No, cycle crossings are matched to traffic movements in similar directions like other pedestrian crossings
I don't necessarily believe that you need to have separation here between people on bicycles and people walking if it's clearly a shared space. The limitation will be that when it's really busy you just won't be able to ride a bike.
If you look at other events such as walking and cycling over the harbour bridge there have been some crowds that made it impossible to cycle. The Quay St open day was another example. No space to cycle most of the time. It was slightly annoying as only the half the road was closed to motor traffic but there were no safety issues.

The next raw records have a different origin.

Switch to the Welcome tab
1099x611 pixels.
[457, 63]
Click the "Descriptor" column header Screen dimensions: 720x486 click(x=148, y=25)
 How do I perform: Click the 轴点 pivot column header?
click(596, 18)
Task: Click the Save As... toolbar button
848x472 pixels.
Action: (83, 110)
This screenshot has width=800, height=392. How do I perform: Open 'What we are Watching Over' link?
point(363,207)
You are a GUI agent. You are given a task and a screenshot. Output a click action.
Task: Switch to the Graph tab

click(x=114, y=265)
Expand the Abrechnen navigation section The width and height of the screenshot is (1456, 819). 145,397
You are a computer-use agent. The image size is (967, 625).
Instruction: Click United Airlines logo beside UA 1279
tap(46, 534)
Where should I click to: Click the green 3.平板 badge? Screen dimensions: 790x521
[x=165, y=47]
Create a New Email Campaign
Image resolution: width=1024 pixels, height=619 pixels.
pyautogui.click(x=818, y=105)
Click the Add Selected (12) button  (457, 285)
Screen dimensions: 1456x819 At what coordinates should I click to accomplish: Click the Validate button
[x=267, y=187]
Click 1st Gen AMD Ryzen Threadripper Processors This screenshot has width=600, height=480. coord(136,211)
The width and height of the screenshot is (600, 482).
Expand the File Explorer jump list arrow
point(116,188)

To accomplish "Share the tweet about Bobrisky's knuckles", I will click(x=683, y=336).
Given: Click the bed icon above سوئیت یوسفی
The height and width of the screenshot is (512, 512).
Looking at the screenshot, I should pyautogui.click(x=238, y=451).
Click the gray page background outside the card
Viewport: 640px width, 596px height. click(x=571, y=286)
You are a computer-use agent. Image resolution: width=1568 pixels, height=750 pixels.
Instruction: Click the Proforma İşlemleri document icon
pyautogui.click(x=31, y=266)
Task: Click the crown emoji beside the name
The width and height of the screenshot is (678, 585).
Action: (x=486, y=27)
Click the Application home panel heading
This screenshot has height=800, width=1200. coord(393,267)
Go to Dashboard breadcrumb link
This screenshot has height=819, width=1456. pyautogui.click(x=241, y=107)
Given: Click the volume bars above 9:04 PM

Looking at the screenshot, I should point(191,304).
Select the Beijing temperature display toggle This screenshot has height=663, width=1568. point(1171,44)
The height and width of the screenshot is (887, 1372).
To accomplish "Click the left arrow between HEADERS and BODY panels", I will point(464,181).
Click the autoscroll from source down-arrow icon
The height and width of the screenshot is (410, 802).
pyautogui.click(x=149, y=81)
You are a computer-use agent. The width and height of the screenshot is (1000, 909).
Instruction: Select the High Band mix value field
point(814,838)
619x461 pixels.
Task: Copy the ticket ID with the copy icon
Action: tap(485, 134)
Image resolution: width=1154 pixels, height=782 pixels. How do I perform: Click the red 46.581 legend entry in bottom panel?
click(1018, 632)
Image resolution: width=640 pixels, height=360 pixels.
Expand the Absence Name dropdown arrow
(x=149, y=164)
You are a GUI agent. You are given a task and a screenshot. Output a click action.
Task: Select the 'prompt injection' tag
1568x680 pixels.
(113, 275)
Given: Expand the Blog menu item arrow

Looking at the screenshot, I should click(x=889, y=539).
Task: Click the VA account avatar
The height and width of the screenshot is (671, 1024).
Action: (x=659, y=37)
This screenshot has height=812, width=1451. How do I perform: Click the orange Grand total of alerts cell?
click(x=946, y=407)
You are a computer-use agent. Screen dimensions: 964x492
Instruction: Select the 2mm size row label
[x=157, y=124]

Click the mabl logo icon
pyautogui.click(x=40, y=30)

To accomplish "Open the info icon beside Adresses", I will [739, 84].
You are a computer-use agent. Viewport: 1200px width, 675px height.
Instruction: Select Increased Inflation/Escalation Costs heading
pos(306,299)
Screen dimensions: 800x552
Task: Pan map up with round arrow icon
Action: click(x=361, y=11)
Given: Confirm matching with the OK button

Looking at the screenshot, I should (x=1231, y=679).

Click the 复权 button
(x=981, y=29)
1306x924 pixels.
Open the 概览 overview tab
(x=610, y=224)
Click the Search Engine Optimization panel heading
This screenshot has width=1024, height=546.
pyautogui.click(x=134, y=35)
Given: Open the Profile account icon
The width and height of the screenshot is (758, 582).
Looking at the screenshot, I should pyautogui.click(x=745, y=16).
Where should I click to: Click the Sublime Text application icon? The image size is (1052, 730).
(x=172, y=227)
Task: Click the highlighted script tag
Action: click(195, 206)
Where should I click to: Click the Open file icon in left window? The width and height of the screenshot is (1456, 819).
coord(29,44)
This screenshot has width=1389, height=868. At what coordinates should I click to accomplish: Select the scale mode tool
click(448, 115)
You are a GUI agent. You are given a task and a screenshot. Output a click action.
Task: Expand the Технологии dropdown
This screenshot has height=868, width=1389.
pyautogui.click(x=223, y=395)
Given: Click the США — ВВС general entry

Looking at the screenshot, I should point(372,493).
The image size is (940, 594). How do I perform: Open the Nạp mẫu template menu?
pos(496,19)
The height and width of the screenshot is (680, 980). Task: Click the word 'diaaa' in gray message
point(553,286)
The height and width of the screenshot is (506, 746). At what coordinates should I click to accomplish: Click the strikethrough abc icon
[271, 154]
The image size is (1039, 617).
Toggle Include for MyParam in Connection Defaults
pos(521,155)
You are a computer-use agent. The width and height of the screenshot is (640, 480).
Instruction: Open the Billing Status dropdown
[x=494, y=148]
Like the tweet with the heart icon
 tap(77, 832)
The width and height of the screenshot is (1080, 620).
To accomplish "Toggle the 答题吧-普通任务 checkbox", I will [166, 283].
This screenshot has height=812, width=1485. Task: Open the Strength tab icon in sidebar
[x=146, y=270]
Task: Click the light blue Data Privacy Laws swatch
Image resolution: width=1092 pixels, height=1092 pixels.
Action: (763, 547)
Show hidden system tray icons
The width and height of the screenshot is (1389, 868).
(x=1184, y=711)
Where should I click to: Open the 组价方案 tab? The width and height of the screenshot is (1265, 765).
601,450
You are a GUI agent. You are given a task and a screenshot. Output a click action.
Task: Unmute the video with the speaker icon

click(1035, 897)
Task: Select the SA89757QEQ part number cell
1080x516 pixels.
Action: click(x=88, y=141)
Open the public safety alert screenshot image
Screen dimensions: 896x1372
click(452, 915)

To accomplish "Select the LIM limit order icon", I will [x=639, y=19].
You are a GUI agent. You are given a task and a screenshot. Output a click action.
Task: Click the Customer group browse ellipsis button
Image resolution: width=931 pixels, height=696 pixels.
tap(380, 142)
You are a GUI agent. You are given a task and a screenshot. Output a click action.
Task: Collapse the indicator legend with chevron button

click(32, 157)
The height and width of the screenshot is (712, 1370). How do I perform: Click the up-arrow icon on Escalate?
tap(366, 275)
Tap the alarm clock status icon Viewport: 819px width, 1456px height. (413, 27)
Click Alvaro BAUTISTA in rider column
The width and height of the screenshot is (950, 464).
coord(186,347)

People moderate their behaviour in a shared space. If there are thousands of people strolling over in a busy peak then people on bicycles will roll very slowly and carefully around them if they can. We see this everywhere and it works well. As always, a ding of a bell or a simple 'excuse me' solves most problems.
Just like on the road, if we mark clear lines of territory people will be encouraged to speed up due to increased 'perceived safety' lowering 'actual safety'. One person walking takes a step sideways to take a photo while a person riding sees a clear cycle lane and they get clipped. If there's no clear delineation it encourages everyone to use caution.
This DOES NOT apply to proper separated cycle lanes on roads though. They are crucial.
SkyPath is a good thing but I believe this shared path will turn into a walking track just naturally when it's busy.
The question then becomes - do we want to add separation for the convenience of people on bicycles when it's moderately busy?